## DATA FOR THE TASK
--------------------
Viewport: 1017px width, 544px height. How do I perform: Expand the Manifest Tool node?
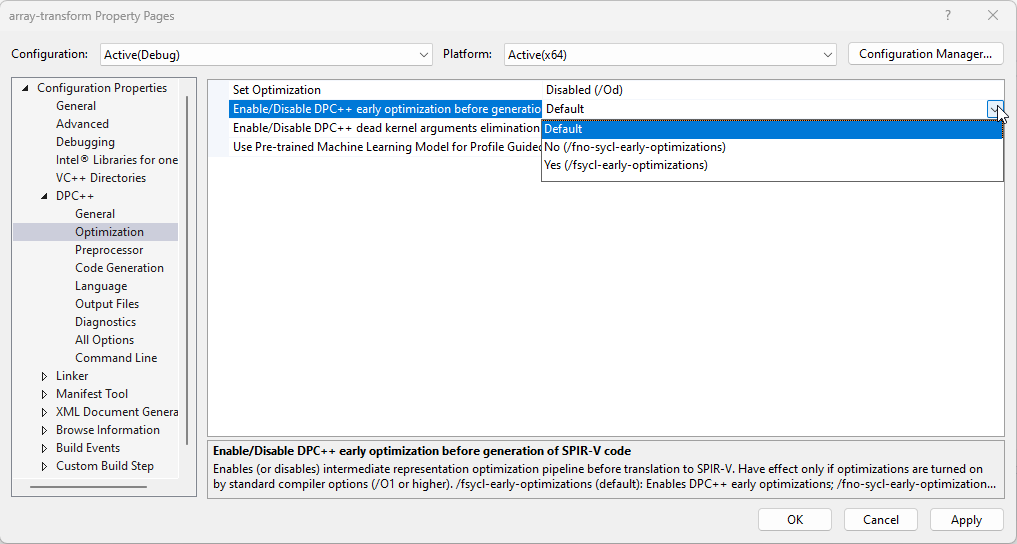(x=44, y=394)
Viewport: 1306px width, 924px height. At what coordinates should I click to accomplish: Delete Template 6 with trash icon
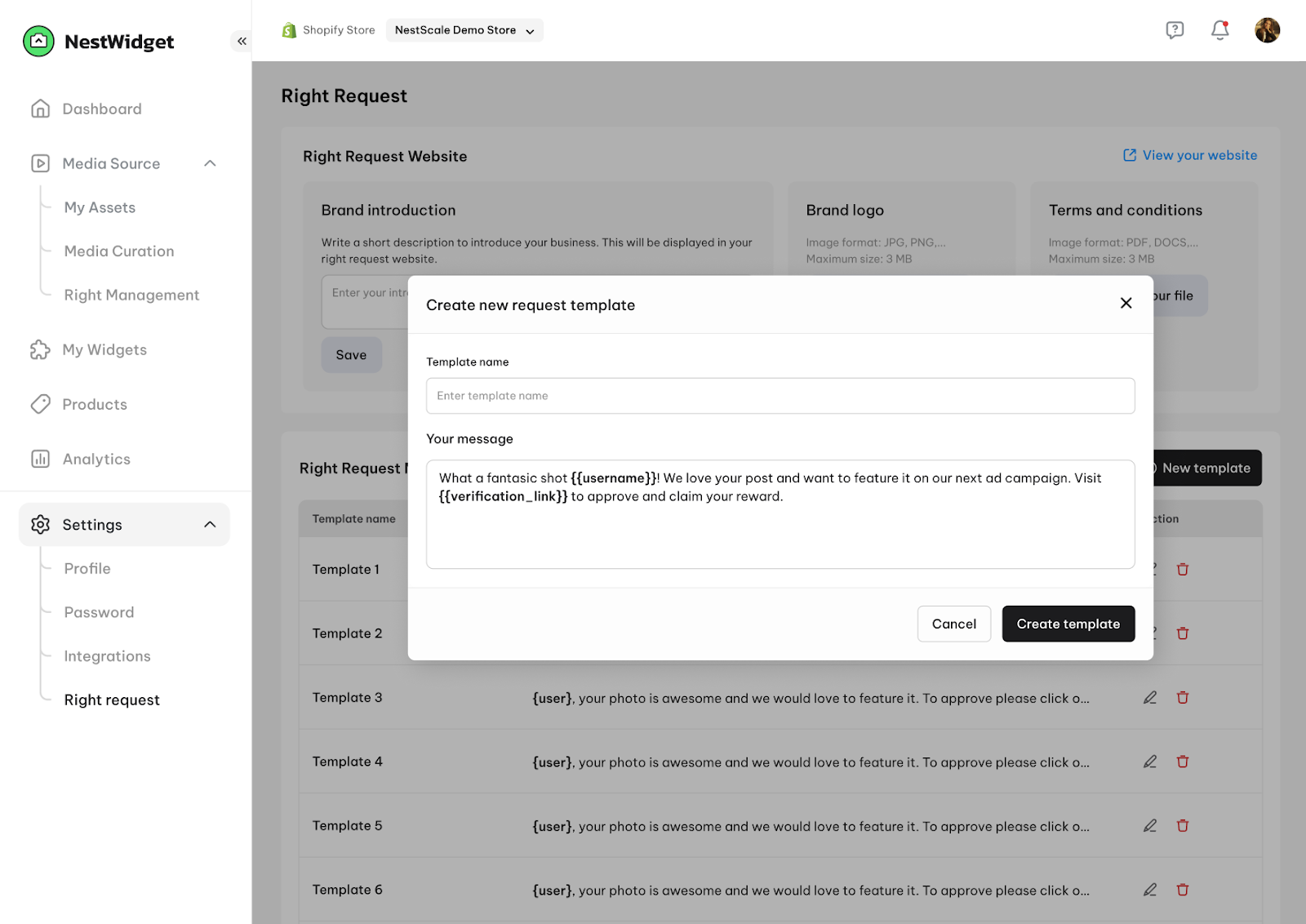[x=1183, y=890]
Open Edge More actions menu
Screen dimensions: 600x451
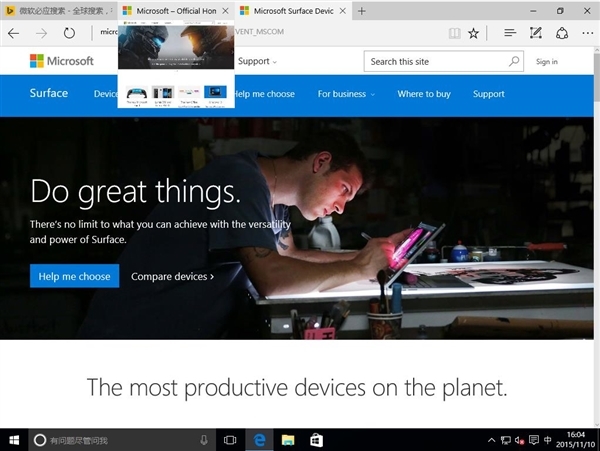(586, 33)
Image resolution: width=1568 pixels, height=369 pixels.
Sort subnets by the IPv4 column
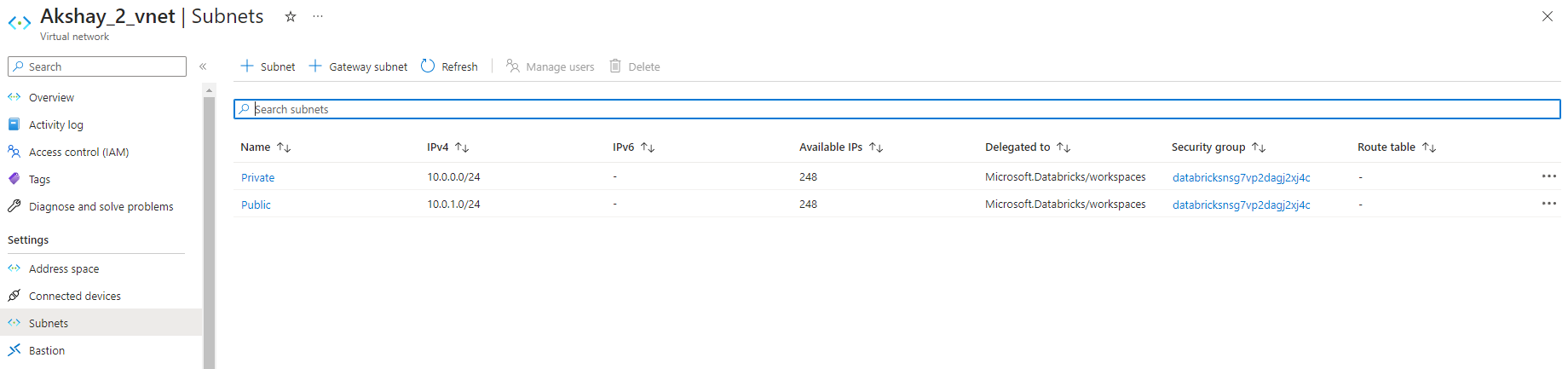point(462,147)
--------------------
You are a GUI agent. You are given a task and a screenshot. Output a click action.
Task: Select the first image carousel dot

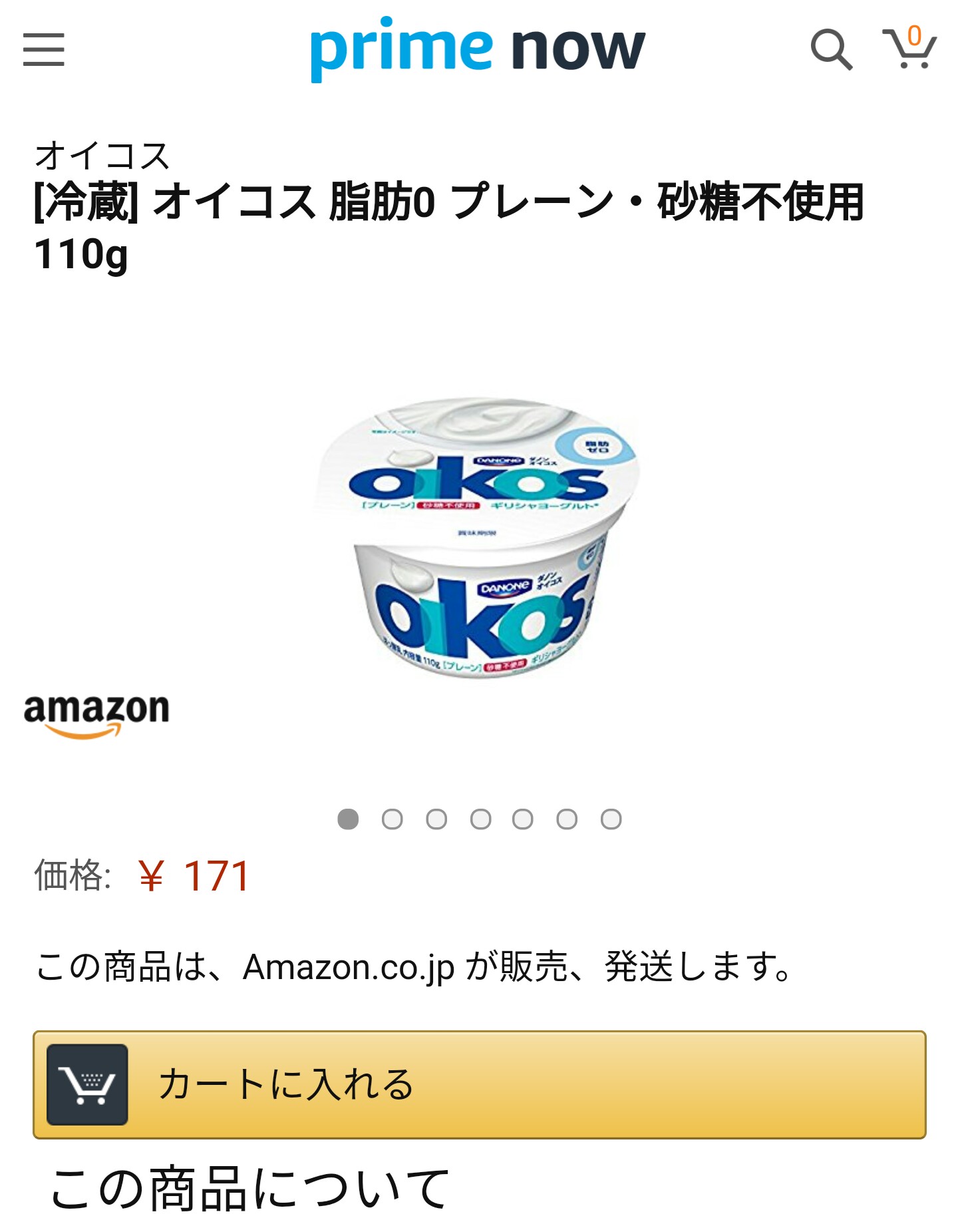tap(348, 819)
--------------------
## WORK INSTRUCTION
In the records above, find the line with "Viewport: 1017px width, 544px". Print exactly from there through the line with "Open Edge More actions menu", minus the pictures.

## EXERCISE OUTPUT
Viewport: 1017px width, 544px height. How do I perform: Expand the Manifest Tool node?
(x=44, y=394)
Viewport: 1306px width, 924px height. At what coordinates should I click to accomplish: Delete Template 6 with trash icon
[x=1183, y=890]
Open Edge More actions menu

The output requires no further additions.